I believe in the value of biotechnology therapy pipelines, but I also like to see appropriate discounting to account for the downside risk.
Many biotechnology investors hope that their investments will pay off when a larger company acquires them. This accounts for some of the large market capitalizations on the market at any given time. However, it is worth noting that Celgene announced on April 15 that it had added a director of Alnylam, Michael W. Bonney to its own board. Bonney was the CEO of Cubist Pharmaceuticals until December 31, 2014. I don't know whether this is an expression of interest in Alnylam's platform, or Cubist, or just in Mr. Bonney's expertise.
Since I started researching this article last week, Alnylam's market capitalization has declined from about $10 billion to about $9 billion. I point that out to show the short-term risk involved. It is not just a matter of the possibility of bad news leading to a fall. When you have that much market capitalization this much in advance of the first product commercialization, a lot depends on investor confidence.
I generally invest with a 3 to 5 year time horizon, which I have found to be the sweet spot for my investment style. My impression is that it is more likely than not that in 2020 Alnylam will be approaching where Alexion (NASDAQ:ALXN) and Vertex (NASDAQ:VRTX) are today, with respective market capitalizations of $34.9 billion and $31 billion. So I would be comfortable starting to build a position in ALNY even at today's market capitalization.
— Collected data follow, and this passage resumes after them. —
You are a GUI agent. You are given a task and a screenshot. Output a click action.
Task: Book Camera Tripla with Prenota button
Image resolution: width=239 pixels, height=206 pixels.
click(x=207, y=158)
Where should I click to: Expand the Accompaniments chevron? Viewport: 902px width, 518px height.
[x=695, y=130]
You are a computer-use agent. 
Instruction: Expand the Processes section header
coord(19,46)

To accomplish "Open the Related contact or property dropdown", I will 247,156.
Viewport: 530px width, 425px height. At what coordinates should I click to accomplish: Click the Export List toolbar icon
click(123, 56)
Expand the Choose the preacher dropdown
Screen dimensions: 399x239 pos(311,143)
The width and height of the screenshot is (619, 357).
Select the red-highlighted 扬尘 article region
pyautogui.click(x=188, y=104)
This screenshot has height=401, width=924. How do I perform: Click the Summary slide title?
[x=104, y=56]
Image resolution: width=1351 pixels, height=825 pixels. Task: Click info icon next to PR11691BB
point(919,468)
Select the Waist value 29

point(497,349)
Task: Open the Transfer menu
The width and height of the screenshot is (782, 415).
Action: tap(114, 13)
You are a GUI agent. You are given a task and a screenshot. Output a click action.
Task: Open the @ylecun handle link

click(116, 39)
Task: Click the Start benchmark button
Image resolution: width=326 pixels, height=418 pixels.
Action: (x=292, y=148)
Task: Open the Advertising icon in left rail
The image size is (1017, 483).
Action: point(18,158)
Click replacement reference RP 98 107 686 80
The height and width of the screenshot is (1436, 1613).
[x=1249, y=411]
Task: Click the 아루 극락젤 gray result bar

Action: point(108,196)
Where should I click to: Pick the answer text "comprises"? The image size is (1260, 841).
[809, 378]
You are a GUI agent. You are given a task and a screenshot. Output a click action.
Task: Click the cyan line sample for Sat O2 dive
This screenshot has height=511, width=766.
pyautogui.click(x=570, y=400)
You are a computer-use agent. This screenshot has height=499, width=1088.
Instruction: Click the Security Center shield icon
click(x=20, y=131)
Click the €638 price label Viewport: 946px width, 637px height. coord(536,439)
But ALNY has to compete for my cash with a host of other biotechnology stocks. I own and know of other development-stage stocks that may also have bright prospects in five years, but have not yet had their prices driven up quite so high in anticipation of large future rewards.
Over time, I will likely accumulate Alnylam because I think RNAi is an important technology that could complement or even displace older pharmaceutical technologies.
Disclosure: The author is long ALXN.
The author wrote this article themselves, and it expresses their own opinions. The author is not receiving compensation for it (other than from Seeking Alpha). The author has no business relationship with any company whose stock is mentioned in this article.